▶ [DATA LISTING]:

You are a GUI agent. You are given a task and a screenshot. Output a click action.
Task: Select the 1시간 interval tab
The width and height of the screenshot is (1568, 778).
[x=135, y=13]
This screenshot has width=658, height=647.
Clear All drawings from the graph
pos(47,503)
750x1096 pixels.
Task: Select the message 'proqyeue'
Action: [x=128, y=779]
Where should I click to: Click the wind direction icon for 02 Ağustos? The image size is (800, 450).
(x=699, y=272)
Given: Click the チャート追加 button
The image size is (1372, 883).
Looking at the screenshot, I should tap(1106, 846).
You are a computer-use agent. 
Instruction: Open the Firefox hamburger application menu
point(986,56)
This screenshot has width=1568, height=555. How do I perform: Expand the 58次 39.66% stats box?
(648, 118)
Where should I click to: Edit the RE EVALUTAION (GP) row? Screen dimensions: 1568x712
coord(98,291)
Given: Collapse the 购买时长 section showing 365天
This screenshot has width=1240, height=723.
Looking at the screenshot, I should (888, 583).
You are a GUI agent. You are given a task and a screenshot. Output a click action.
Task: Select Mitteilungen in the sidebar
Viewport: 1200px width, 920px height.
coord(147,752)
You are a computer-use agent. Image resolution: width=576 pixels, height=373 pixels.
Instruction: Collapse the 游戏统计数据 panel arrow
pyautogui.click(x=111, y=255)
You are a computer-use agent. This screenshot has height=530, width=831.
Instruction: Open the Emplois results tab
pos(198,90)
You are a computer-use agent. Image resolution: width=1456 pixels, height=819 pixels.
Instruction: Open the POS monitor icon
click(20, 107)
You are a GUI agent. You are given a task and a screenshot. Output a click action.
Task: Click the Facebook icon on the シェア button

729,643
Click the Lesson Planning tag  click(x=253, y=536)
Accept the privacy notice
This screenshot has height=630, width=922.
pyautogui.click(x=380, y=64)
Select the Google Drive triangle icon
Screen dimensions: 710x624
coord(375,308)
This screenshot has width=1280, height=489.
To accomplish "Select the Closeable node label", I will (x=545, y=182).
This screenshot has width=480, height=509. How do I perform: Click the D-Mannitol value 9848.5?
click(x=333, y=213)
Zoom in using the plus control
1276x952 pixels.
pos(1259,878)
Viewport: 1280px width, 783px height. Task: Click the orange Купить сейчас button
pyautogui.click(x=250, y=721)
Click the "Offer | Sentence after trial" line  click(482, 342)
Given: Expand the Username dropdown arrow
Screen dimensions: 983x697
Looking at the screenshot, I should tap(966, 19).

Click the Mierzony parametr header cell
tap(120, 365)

▶ [HOW TO COMPLETE THIS TASK]: Your answer should be the full listing, copied exactly.

▶ [ANSWER TO THE EXERCISE]:
You are a GUI agent. You are given a task and a screenshot. Output a click action.
Task: Select the 1시간 interval tab
The width and height of the screenshot is (1568, 778).
[x=135, y=13]
This screenshot has width=658, height=647.
Clear All drawings from the graph
pos(47,503)
750x1096 pixels.
Task: Select the message 'proqyeue'
Action: [x=128, y=779]
Where should I click to: Click the wind direction icon for 02 Ağustos? The image size is (800, 450).
(x=699, y=272)
Given: Click the チャート追加 button
The image size is (1372, 883).
Looking at the screenshot, I should tap(1106, 846).
You are a computer-use agent. 
Instruction: Open the Firefox hamburger application menu
point(986,56)
This screenshot has width=1568, height=555. How do I perform: Expand the 58次 39.66% stats box?
(648, 118)
Where should I click to: Edit the RE EVALUTAION (GP) row? Screen dimensions: 1568x712
coord(98,291)
Given: Collapse the 购买时长 section showing 365天
This screenshot has width=1240, height=723.
Looking at the screenshot, I should (888, 583).
You are a GUI agent. You are given a task and a screenshot. Output a click action.
Task: Select Mitteilungen in the sidebar
Viewport: 1200px width, 920px height.
coord(147,752)
You are a computer-use agent. Image resolution: width=576 pixels, height=373 pixels.
Instruction: Collapse the 游戏统计数据 panel arrow
pyautogui.click(x=111, y=255)
You are a computer-use agent. This screenshot has height=530, width=831.
Instruction: Open the Emplois results tab
pos(198,90)
You are a computer-use agent. Image resolution: width=1456 pixels, height=819 pixels.
Instruction: Open the POS monitor icon
click(20, 107)
You are a GUI agent. You are given a task and a screenshot. Output a click action.
Task: Click the Facebook icon on the シェア button

729,643
Click the Lesson Planning tag  click(x=253, y=536)
Accept the privacy notice
This screenshot has height=630, width=922.
pyautogui.click(x=380, y=64)
Select the Google Drive triangle icon
Screen dimensions: 710x624
coord(375,308)
This screenshot has width=1280, height=489.
To accomplish "Select the Closeable node label", I will (x=545, y=182).
This screenshot has width=480, height=509. How do I perform: Click the D-Mannitol value 9848.5?
click(x=333, y=213)
Zoom in using the plus control
1276x952 pixels.
pos(1259,878)
Viewport: 1280px width, 783px height. Task: Click the orange Купить сейчас button
pyautogui.click(x=250, y=721)
Click the "Offer | Sentence after trial" line  click(482, 342)
Given: Expand the Username dropdown arrow
Screen dimensions: 983x697
Looking at the screenshot, I should tap(966, 19).

Click the Mierzony parametr header cell
tap(120, 365)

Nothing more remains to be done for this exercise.